Nous y sommes tous allés une fois.

C’est une ancienne maison de campagne.

L’élégance y murmure l’autrefois. Et la patine
y chante le sans lendemain des fêtes et de l’amour.

Nous nous y retrouverons un beau jour. L’amitié
sourira à nos lèvres comme un baiser gratuit.

 Once again I fall into my feminine ways.

Septains – 27

Les couleurs les plus marquantes ne sont jamais
bavardes. Elles n’ont rien à nous dire. Elles nous
aperçoivent à peine quand nous passons auprès
de leur silence. Et si nous nous approchons trop
elles s’envolent au loin. Leurs ailes froissements

de lumière. L’oiseau non plus n’est pas bavard.

Même quand il chante il sait se taire.

Septains – 25

Tu voudrais consentir. À tout. Pour vivre une fois
voir ce que c’est. Mais l’oui s’épuise au fond des poches
percées de tes jeans. Il t’en reste peut-être un seul qui compte

encore. Faut pas que tu le gaspilles. À te calciner
l’intelligence contre la vie. Toi la mouche innocente. Toi
qui t’électrocuterais sur tout ce qui brille. Rends grâce à l’ombre.

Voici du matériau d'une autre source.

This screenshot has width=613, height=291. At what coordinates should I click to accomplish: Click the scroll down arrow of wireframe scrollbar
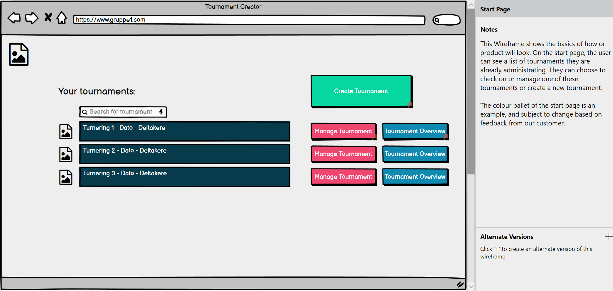click(471, 287)
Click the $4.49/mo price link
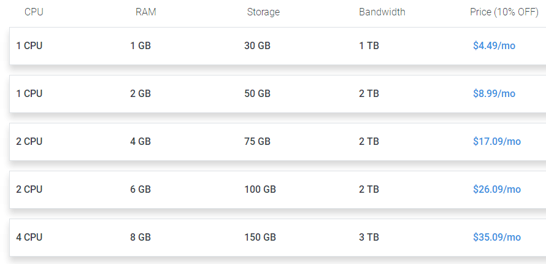Image resolution: width=546 pixels, height=264 pixels. [x=494, y=45]
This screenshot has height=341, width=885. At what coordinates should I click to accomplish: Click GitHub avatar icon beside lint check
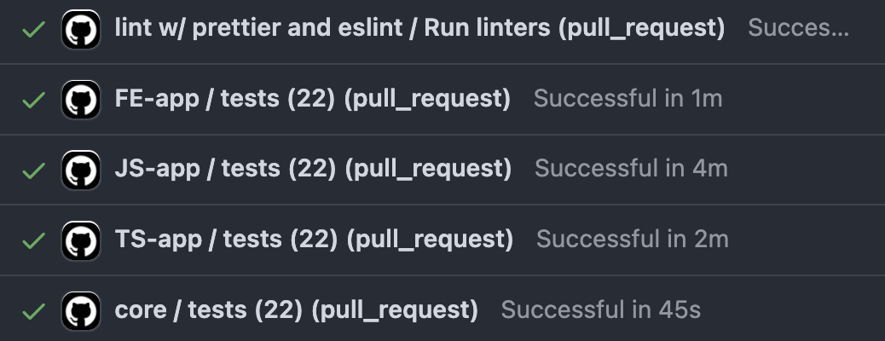pos(81,29)
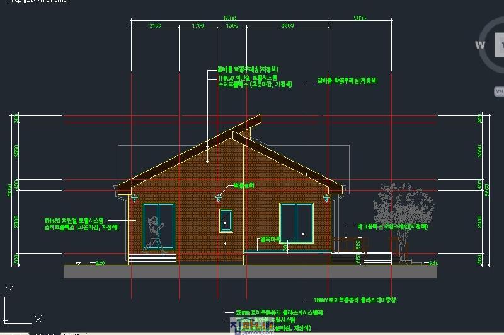
Task: Select the 5850 dimension at top right
Action: pyautogui.click(x=360, y=19)
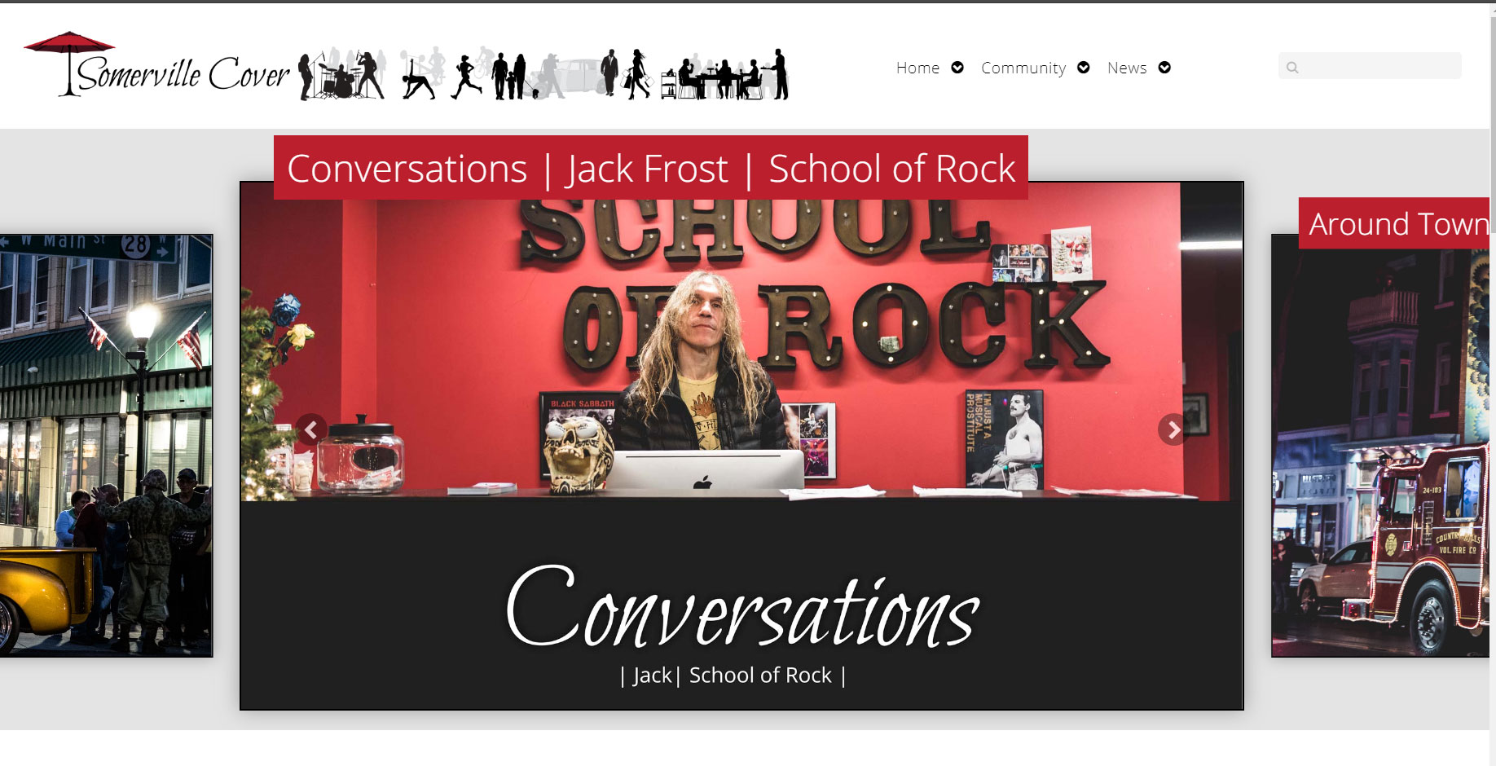Click the running figure silhouette in header
Screen dimensions: 1496x766
[x=466, y=77]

L’avenir te parle l’écume aux lèvres. Rien ne t’oblige à lui répondre.

Septains – 24

Rien ne vit jamais seul. Pourtant ta poésie demeure
inhabitée. Sauf pour quelques traces de pas laissées là
à dessein. Décor de pacotille. Le temps soufflera tout.

Étais-tu seul quand on pleurait pour toi ? Ou quand on
t’a souri – trop timidement peut-être ? Tout ce que tu dis
est une promesse. La vie s’attache à toi par des espoirs

que tu ignores. Quelqu’un respire toujours sous tes caresses.